Can a skeletonizaed image be greyscale? Can skeletonization be done on a greyscale image or it should be binarized before skeletonization?

I an using an imagej plugin to skeletonized my image. It uses min error method. My original image is greyscale and the skeletonized image is greyscale too but I can only see white and black which seems to be black and white (binarized) image. But it is not. There is no shade of black and white like light grey or dark grey. So why this image is greyscale? Where are those shades of greyness?

minerr black white.tif (4.8 MB)

The next question is that the reason for skeletonization is to get rid of redundant information and keep connectivity. Based on this, I think the image should be binarized to be able to be skeletonized.

Your posted image is 32-bit (ie. floating point) presented with a grey scale lookup table and contains only 86 different values (0-85). Depending on what plugin you have used, this might indicate the rounds of eroding-by-1-pixel of the original image to end with the current skeleton.

▶ To do
a: Answer these about the skeletonization post:
(i) What method does the ImageJ plugin use?
(ii) What bit depth is the posted image?
(iii) How many different values does the posted image contain?
b: Reproduce the part of the records that opens with the line containing "Choose the Bedroom 2 label" and closes with the line containing "tap(323, 105)".
The skeletonization post and the records have nothing to do with each other.

▶ Provided entries

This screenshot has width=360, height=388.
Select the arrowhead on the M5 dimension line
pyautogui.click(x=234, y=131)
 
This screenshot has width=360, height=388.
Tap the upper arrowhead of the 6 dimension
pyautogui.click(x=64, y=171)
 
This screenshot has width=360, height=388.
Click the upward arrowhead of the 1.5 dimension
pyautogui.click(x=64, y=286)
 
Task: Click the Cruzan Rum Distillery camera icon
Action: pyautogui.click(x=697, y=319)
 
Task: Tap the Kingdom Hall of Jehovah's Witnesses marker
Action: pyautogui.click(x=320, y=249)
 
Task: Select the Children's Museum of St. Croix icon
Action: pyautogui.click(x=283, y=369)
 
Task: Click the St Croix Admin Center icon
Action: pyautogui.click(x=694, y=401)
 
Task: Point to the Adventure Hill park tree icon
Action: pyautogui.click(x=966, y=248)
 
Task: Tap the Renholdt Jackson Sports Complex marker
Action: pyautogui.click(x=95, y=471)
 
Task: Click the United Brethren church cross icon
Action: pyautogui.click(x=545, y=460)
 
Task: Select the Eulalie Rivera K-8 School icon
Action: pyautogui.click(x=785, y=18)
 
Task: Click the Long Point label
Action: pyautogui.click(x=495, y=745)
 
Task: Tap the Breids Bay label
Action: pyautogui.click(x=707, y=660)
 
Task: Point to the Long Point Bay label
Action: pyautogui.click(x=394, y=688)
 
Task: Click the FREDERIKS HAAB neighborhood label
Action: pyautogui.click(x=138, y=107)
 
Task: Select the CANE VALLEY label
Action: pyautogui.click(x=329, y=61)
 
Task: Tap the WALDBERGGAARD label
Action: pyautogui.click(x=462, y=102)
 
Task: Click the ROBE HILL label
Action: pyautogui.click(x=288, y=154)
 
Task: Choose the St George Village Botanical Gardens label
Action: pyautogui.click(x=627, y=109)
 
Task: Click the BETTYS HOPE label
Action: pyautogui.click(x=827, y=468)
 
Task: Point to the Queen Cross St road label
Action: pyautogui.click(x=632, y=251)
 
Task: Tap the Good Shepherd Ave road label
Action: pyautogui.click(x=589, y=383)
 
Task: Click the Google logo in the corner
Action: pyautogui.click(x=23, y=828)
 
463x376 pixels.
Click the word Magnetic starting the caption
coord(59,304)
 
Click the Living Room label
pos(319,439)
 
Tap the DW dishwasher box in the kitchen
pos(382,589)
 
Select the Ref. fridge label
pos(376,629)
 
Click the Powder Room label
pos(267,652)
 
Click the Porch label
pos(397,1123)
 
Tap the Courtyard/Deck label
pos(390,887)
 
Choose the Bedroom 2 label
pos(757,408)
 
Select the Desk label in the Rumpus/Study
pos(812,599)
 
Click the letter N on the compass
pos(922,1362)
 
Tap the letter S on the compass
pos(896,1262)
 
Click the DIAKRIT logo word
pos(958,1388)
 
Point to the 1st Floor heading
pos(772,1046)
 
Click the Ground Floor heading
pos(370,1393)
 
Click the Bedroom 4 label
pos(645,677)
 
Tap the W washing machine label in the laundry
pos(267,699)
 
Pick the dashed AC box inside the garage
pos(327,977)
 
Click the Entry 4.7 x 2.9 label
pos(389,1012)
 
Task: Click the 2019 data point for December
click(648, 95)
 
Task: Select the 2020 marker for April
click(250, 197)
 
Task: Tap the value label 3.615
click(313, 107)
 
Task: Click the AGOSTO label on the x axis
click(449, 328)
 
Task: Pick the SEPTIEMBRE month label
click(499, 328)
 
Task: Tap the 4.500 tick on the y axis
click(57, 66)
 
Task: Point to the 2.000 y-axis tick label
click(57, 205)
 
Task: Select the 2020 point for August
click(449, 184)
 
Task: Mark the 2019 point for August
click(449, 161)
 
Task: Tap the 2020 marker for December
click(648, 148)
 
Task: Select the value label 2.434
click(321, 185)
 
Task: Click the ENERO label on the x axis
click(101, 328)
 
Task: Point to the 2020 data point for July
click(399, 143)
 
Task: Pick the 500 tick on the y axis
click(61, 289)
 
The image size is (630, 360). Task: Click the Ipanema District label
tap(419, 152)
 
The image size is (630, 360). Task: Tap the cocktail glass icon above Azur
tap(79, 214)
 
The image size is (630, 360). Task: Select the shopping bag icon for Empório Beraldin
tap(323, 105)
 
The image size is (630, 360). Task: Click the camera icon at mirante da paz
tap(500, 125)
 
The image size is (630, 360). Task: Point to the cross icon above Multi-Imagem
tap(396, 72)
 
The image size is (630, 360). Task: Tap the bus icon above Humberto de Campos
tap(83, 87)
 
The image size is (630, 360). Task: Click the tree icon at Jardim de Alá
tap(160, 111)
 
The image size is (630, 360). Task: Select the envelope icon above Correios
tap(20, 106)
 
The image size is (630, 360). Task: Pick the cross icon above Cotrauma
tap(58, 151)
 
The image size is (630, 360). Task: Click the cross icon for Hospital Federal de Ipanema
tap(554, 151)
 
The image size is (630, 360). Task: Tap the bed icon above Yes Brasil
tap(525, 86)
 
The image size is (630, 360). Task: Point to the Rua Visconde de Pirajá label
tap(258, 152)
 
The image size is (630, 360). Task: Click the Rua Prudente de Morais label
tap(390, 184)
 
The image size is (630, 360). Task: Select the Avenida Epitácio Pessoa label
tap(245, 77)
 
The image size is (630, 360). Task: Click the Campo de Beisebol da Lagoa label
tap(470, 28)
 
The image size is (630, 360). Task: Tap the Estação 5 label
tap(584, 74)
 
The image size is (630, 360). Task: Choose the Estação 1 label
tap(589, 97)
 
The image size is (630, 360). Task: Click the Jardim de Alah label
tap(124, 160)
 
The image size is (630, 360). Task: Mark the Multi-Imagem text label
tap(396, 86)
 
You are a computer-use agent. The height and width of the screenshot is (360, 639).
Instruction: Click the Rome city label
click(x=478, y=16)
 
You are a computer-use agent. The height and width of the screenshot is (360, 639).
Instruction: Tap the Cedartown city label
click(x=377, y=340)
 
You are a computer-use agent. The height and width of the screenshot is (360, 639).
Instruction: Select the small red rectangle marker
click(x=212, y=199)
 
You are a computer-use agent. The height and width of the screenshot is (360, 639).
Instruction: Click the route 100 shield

▶ Answers per task
a:
(i) The min error method.
(ii) 32-bit (floating point).
(iii) 86 different values (0-85).

b:
Choose the Bedroom 2 label
pos(757,408)
 
Select the Desk label in the Rumpus/Study
pos(812,599)
 
Click the letter N on the compass
pos(922,1362)
 
Tap the letter S on the compass
pos(896,1262)
 
Click the DIAKRIT logo word
pos(958,1388)
 
Point to the 1st Floor heading
pos(772,1046)
 
Click the Ground Floor heading
pos(370,1393)
 
Click the Bedroom 4 label
pos(645,677)
 
Tap the W washing machine label in the laundry
pos(267,699)
 
Pick the dashed AC box inside the garage
pos(327,977)
 
Click the Entry 4.7 x 2.9 label
pos(389,1012)
 
Task: Click the 2019 data point for December
click(648, 95)
 
Task: Select the 2020 marker for April
click(250, 197)
 
Task: Tap the value label 3.615
click(313, 107)
 
Task: Click the AGOSTO label on the x axis
click(449, 328)
 
Task: Pick the SEPTIEMBRE month label
click(499, 328)
 
Task: Tap the 4.500 tick on the y axis
click(57, 66)
 
Task: Point to the 2.000 y-axis tick label
click(57, 205)
 
Task: Select the 2020 point for August
click(449, 184)
 
Task: Mark the 2019 point for August
click(449, 161)
 
Task: Tap the 2020 marker for December
click(648, 148)
 
Task: Select the value label 2.434
click(321, 185)
 
Task: Click the ENERO label on the x axis
click(101, 328)
 
Task: Point to the 2020 data point for July
click(399, 143)
 
Task: Pick the 500 tick on the y axis
click(61, 289)
 
The image size is (630, 360). Task: Click the Ipanema District label
tap(419, 152)
 
The image size is (630, 360). Task: Tap the cocktail glass icon above Azur
tap(79, 214)
 
The image size is (630, 360). Task: Select the shopping bag icon for Empório Beraldin
tap(323, 105)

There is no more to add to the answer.